Nelle ultime ore, inoltre, è emerso con forza anche il nome di Raffaele Biancolino. L'allenatore campano arriva dalla promozione conquistata con l'Avellino e rappresenterebbe un profilo diverso rispetto a De Giorgio: meno emergente e con il vantaggio di aver appena centrato l'obiettivo che il Catania insegue ormai da anni.

Sul tavolo della società potrebbero comunque arrivare anche altri nomi. Le valutazioni sono appena iniziate e il confronto tra Pelligra, Grella, Mark Bresciano e il resto della dirigenza entrerà nel vivo soltanto nei prossimi giorni. L'obiettivo dichiarato è evitare gli errori commessi nelle stagioni precedenti, quando cambi di strategia, scelte tecniche discutibili e risultati deludenti hanno impedito al club di compiere il salto di categoria.
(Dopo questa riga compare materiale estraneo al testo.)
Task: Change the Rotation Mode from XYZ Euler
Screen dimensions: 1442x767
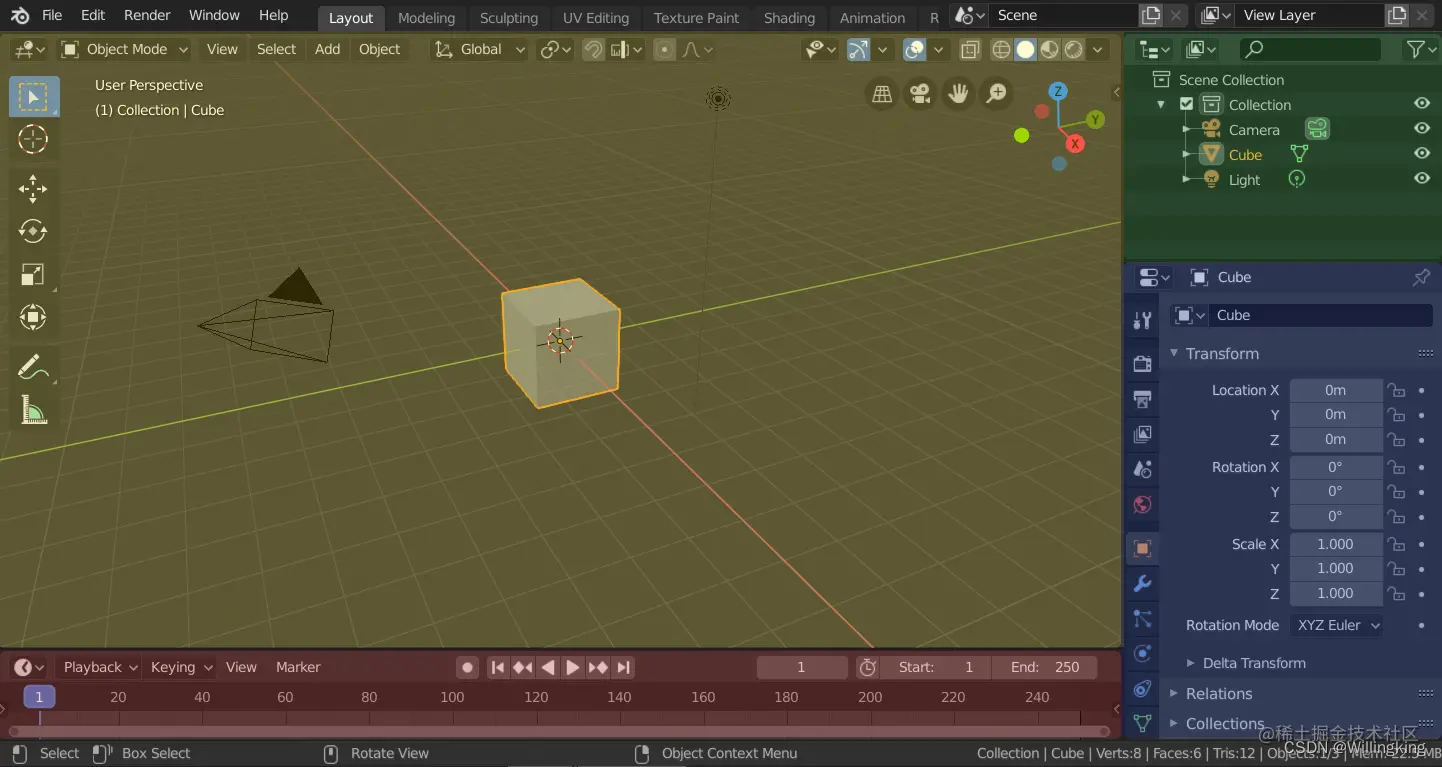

La sensazione è che questa volta non ci sia spazio per ulteriori esperimenti. Dopo oltre 40 milioni di euro investiti dall'inizio dell'era Pelligra e tre campionati conclusi senza promozione, il Catania è chiamato a costruire una struttura tecnica credibile e immediatamente competitiva.

Per questo motivo l'attenzione della piazza è rivolta soprattutto al presidente australiano. I tifosi attendono indicazioni chiare sul futuro, sul ruolo della dirigenza, sulle strategie di mercato e sugli uomini che dovranno guidare la ripartenza. Perché se è vero che il progetto rossazzurro non sembra in discussione, è altrettanto vero che il tempo delle promesse è finito: adesso servono scelte capaci di riportare il Catania dove tutti si aspettavano di vederlo già da tempo.